◆ **Supplied material**
===============

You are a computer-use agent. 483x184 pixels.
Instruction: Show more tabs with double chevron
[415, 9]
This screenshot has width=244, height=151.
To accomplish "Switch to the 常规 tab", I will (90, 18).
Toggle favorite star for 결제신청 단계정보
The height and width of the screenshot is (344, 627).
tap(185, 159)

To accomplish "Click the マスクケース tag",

===============

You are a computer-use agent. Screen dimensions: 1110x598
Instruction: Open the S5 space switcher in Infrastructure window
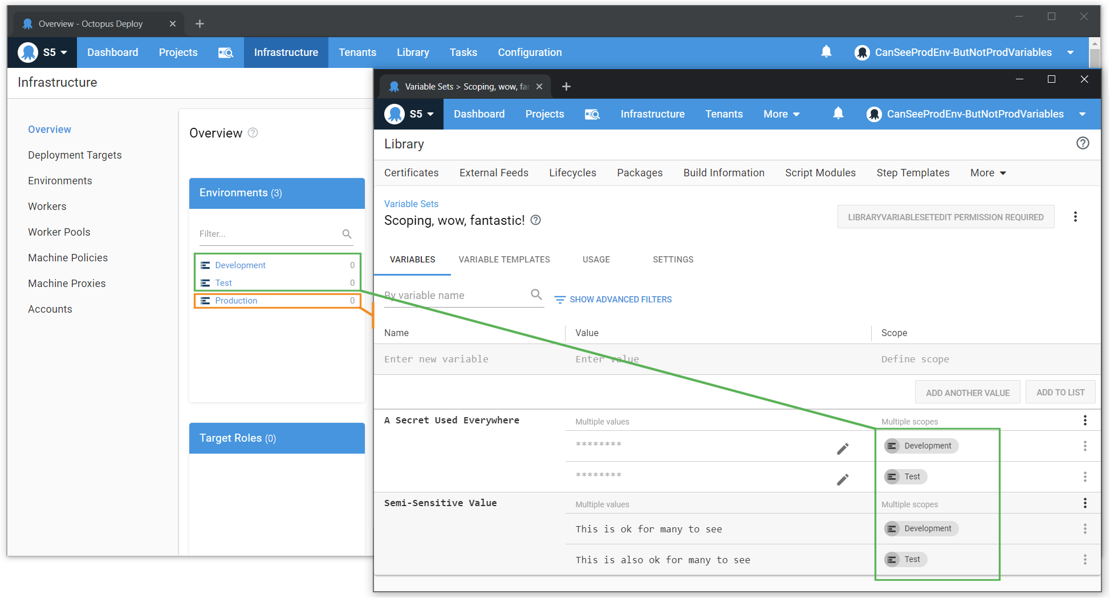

===============

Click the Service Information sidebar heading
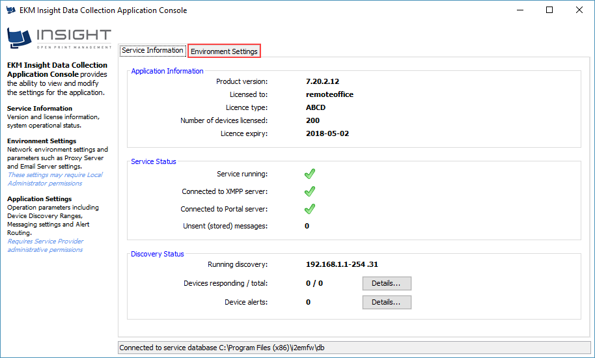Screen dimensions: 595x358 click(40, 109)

===============

◆ **What is expected**
Supply the number of lines above that contain the word "computer", and nothing else.

◆ **Solution below**
2